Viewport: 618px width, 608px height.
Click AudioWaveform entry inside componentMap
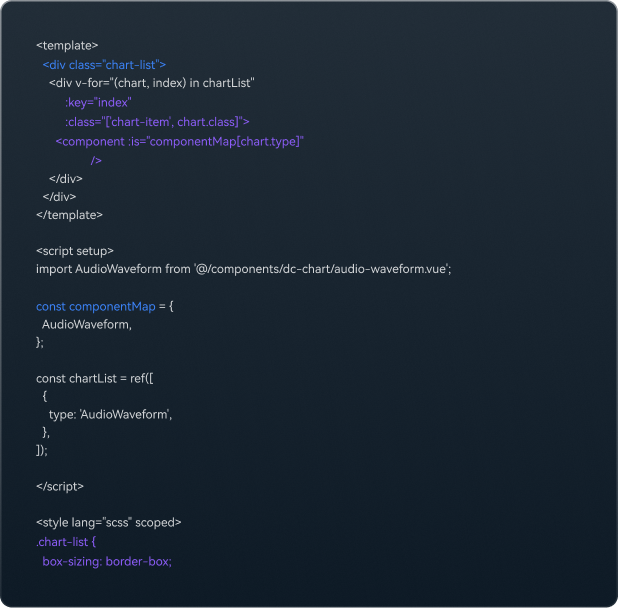pyautogui.click(x=87, y=325)
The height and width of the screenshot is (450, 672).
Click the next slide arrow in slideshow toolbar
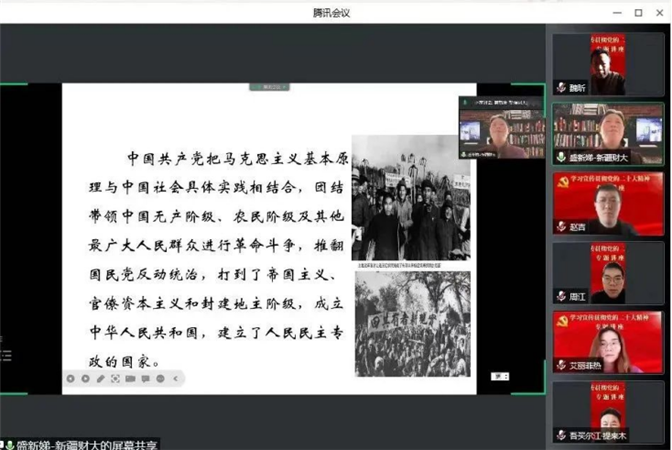tap(86, 379)
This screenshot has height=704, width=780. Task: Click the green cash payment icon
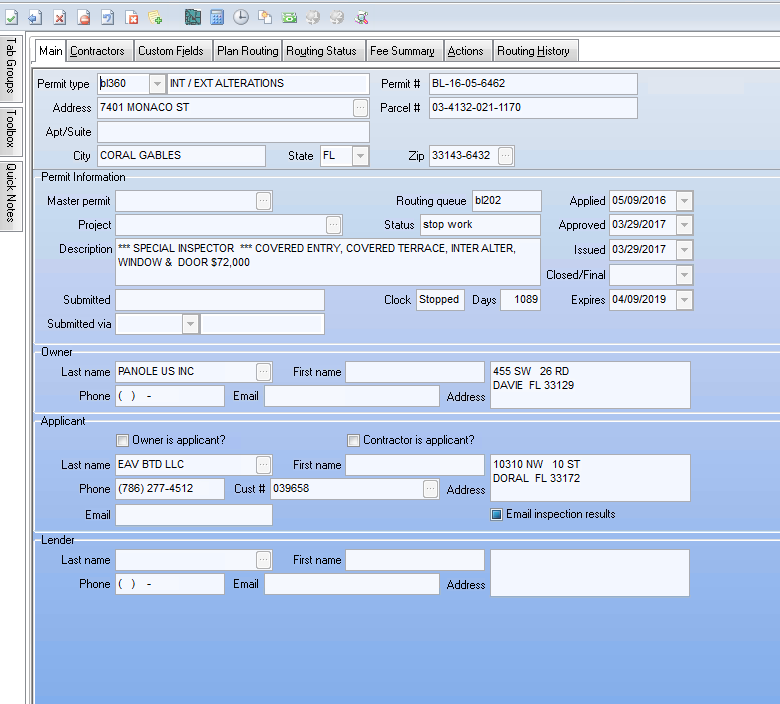[289, 18]
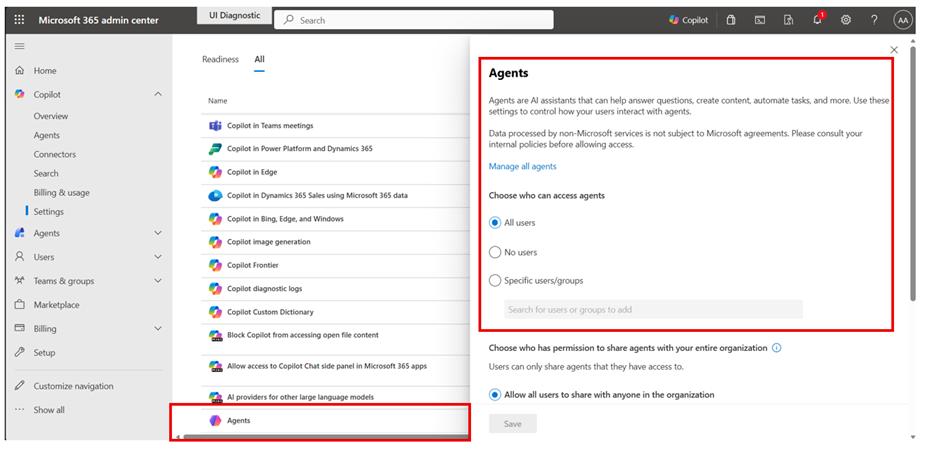Image resolution: width=936 pixels, height=468 pixels.
Task: Click the info icon beside sharing permission
Action: [777, 347]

Task prompt:
Reproduce every entry above word for word, without the pictures.

Task result:
Viewport: 618px width, 608px height.
Click AudioWaveform entry inside componentMap
pyautogui.click(x=87, y=325)
The height and width of the screenshot is (450, 672).
Click the next slide arrow in slideshow toolbar
tap(86, 379)
This screenshot has height=704, width=780. Task: Click the green cash payment icon
[289, 18]
Image resolution: width=936 pixels, height=468 pixels.
Task: Click the info icon beside sharing permission
Action: [777, 347]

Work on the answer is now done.